Learn about a successful experiment aboard the International Space Station simulating a compute failure and successfully recovering from it with no data or transaction loss in under 30 seconds.
Let us imagine an outage in space, not on Earth; the consequences of downtime could be catastrophic. Fortunately in HPE, we have a solution that helps prevent downtime, both on Earth and space: HPE Serviceguard for Linux (SGLX) maximizes application availability by continuously monitoring the health of your infrastructure including hardware, operating system, virtualization, storage, network, application, and any other parameter that may impact the functioning of applications. When a failure is detected, SGLX automatically and transparently ensures that normal operations are resumed in mere seconds, on a healthy node.

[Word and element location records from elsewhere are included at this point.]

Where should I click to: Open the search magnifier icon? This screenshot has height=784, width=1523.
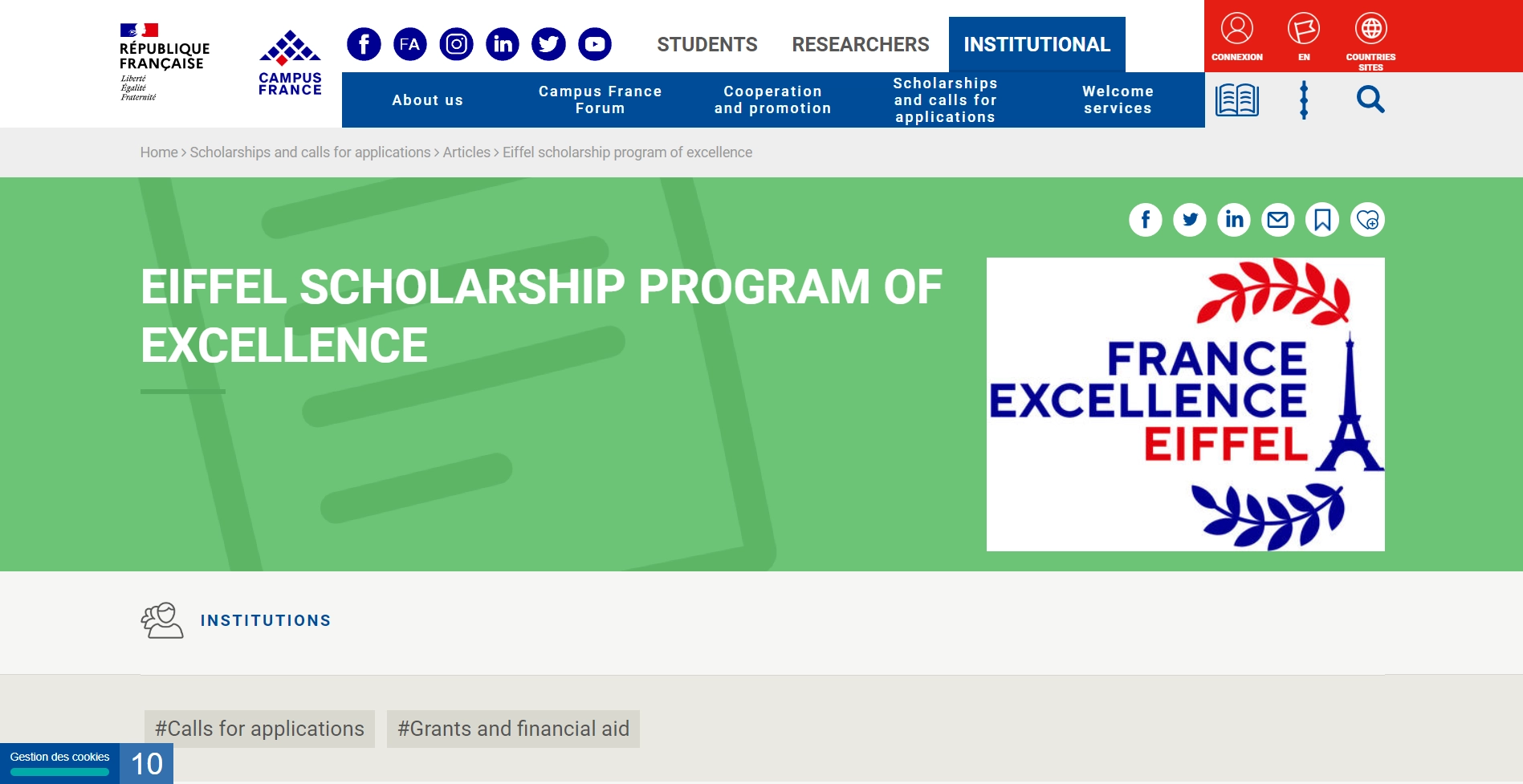(1370, 100)

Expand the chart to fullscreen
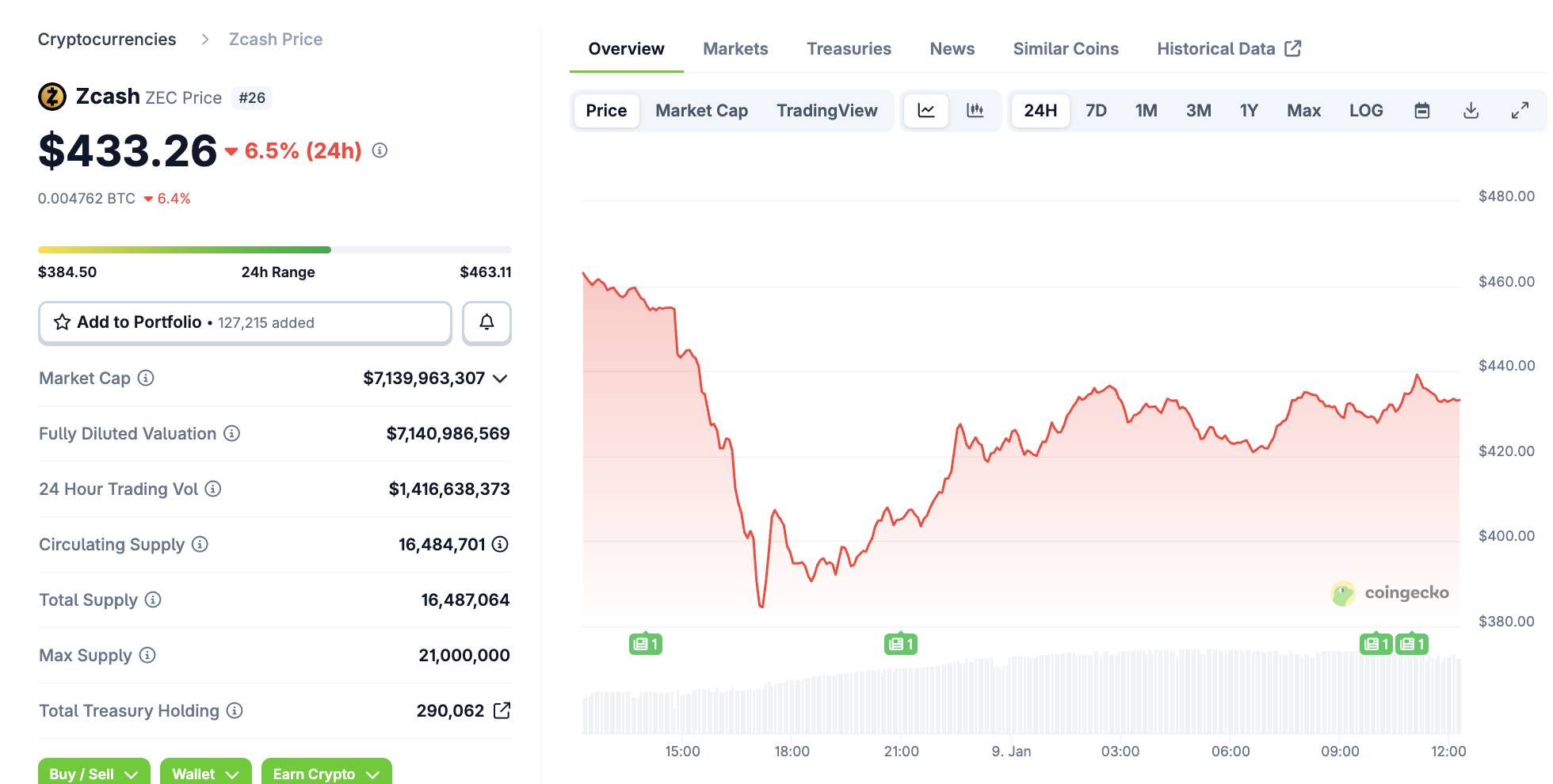click(x=1520, y=111)
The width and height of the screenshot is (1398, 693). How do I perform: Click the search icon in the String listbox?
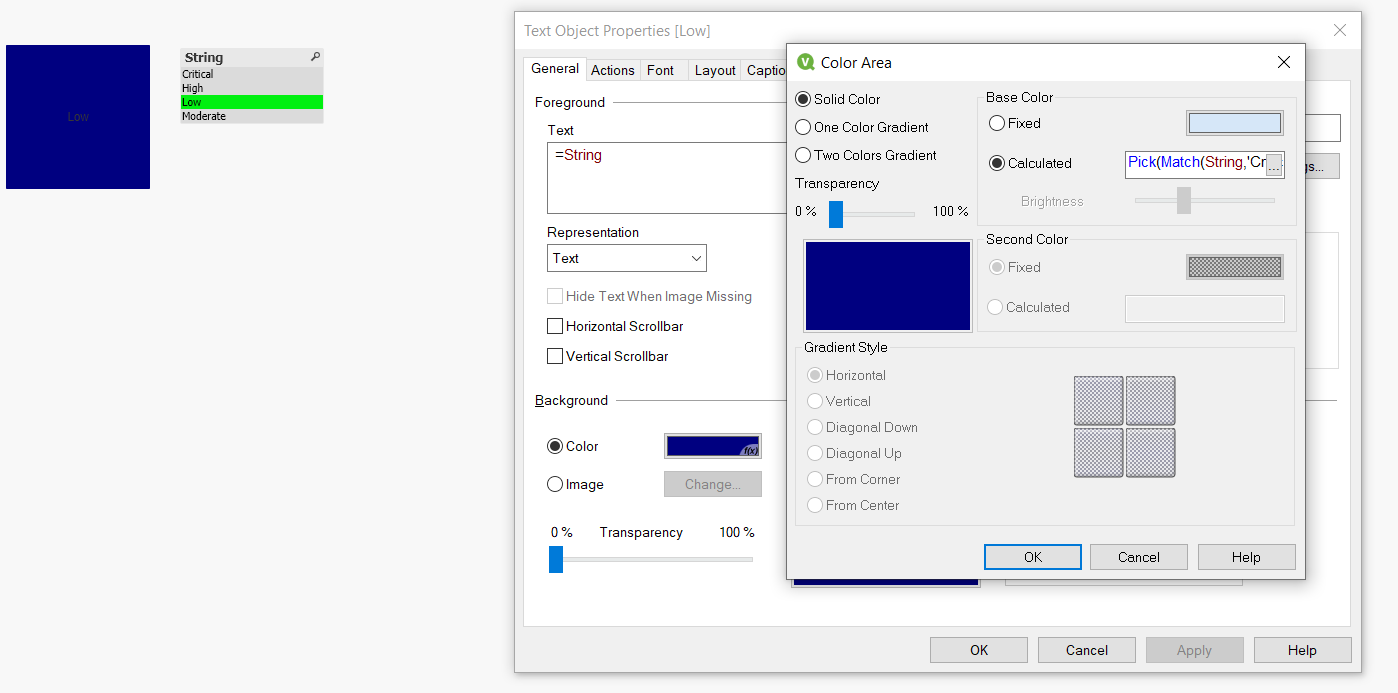tap(314, 57)
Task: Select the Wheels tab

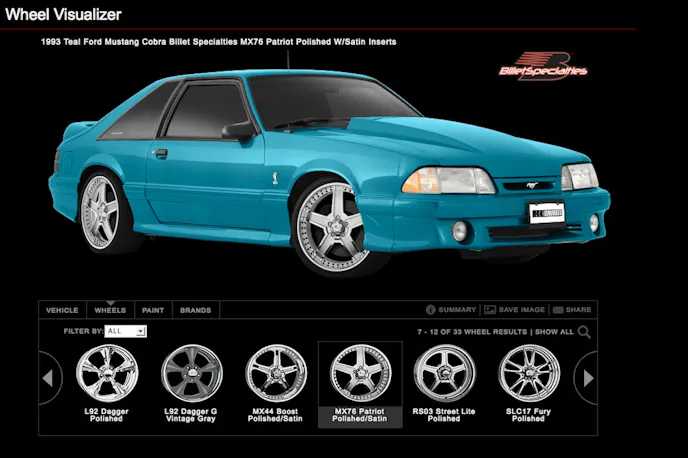Action: [x=110, y=310]

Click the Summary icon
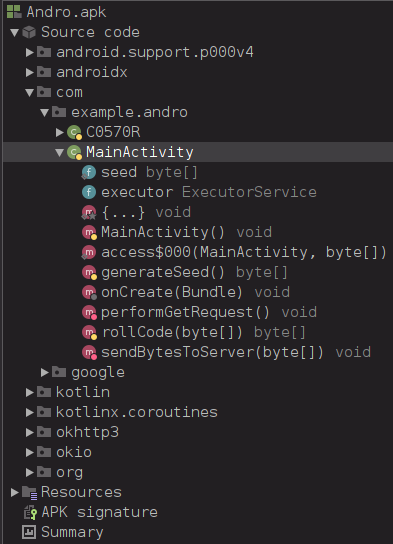tap(29, 532)
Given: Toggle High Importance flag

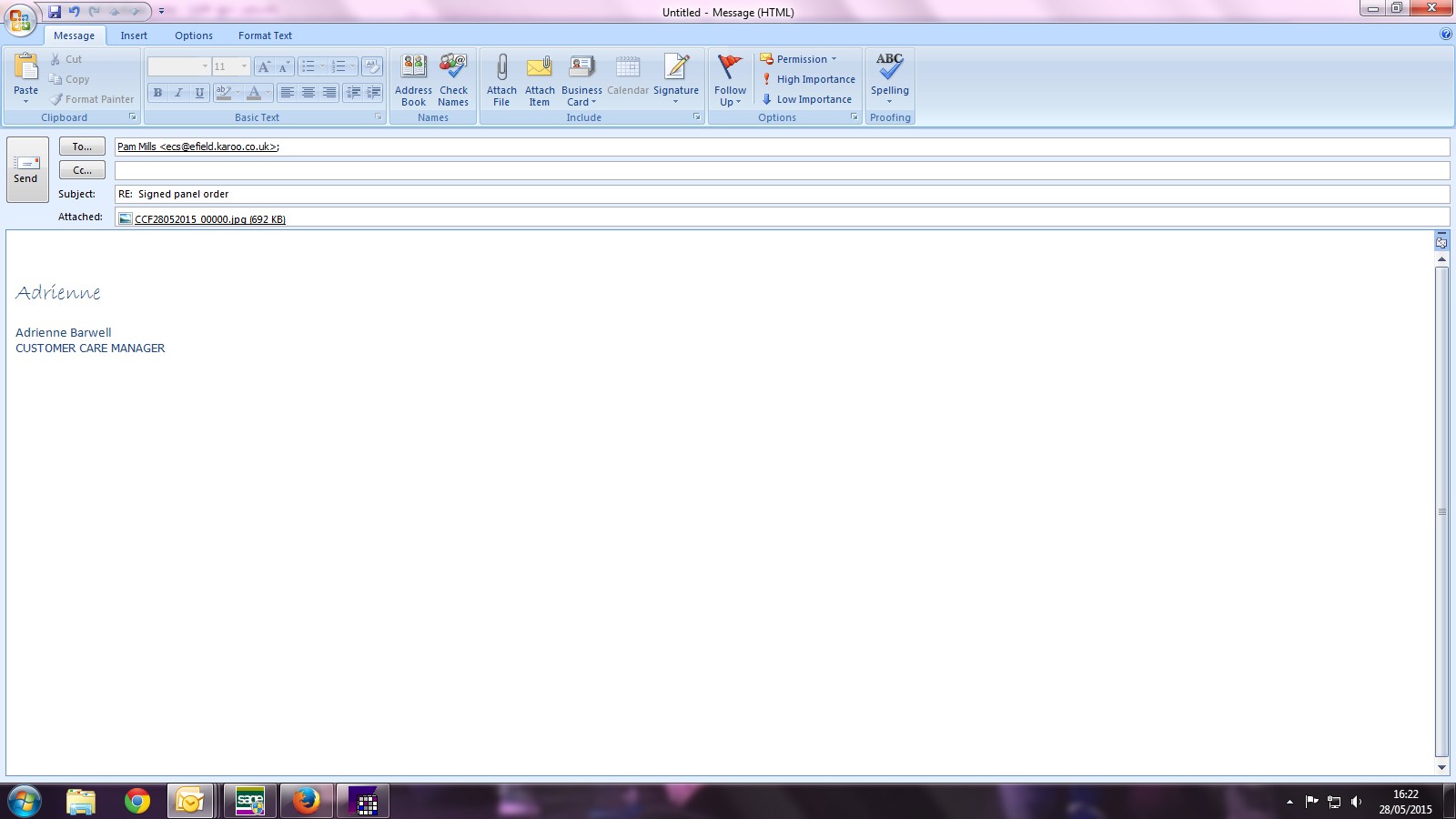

SGLX has been protecting mission-critical environments for decades, and as further proof of its robustness and resiliency, the solution has just been successfully tested in the harsh conditions of space, as part of the HPE Spaceborne project.
Environment setup
The Spaceborne Computer-2 consists of HPE ProLiant DL360 servers and HPE Edgeline Converged Edge systems. For the failover experiment we leveraged two HPE ProLiant DL360 servers with Red Hat Enterprise Linux as the operating system to form a cluster with two nodes: one of them acting as the primary node and the other as the hot standby node, ready to take over in case of any failure.
We ran this experiment in three environments: A Test and Development system, a Production system located on Earth in NASA premises, and a Production system located on space aboard the International Space Station. These three environments were configured in the exact same way.